=== RECORD EXCERPTS ===

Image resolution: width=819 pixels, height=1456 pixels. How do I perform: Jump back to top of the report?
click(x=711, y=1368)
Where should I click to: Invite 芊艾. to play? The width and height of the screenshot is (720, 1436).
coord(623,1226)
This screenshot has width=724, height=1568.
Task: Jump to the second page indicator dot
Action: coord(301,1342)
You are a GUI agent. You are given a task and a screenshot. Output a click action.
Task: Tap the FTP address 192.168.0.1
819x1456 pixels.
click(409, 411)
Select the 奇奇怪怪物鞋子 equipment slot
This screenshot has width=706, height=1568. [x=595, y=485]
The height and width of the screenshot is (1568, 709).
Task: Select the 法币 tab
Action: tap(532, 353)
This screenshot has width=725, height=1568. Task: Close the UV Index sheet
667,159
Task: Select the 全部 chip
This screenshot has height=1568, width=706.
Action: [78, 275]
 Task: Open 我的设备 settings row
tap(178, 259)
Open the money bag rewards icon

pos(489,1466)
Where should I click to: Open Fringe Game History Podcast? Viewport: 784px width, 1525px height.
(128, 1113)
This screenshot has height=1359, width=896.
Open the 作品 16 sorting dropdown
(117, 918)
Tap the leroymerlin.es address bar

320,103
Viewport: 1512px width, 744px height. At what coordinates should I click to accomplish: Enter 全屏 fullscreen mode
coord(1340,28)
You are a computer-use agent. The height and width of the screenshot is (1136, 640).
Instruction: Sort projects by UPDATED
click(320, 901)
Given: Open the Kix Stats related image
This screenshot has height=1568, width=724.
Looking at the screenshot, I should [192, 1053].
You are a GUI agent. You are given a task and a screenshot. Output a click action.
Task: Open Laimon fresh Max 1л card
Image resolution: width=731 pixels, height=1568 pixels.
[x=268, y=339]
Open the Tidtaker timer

===

> _GOAL_
Swap "top" for "bottom" in the material above, from its first line through the line with "click(x=711, y=1368)", and give back only those lines with everything else unchanged.

> _ANSWER FOR THIS EXERCISE_
Image resolution: width=819 pixels, height=1456 pixels. How do I perform: Jump back to bottom of the report?
click(x=711, y=1368)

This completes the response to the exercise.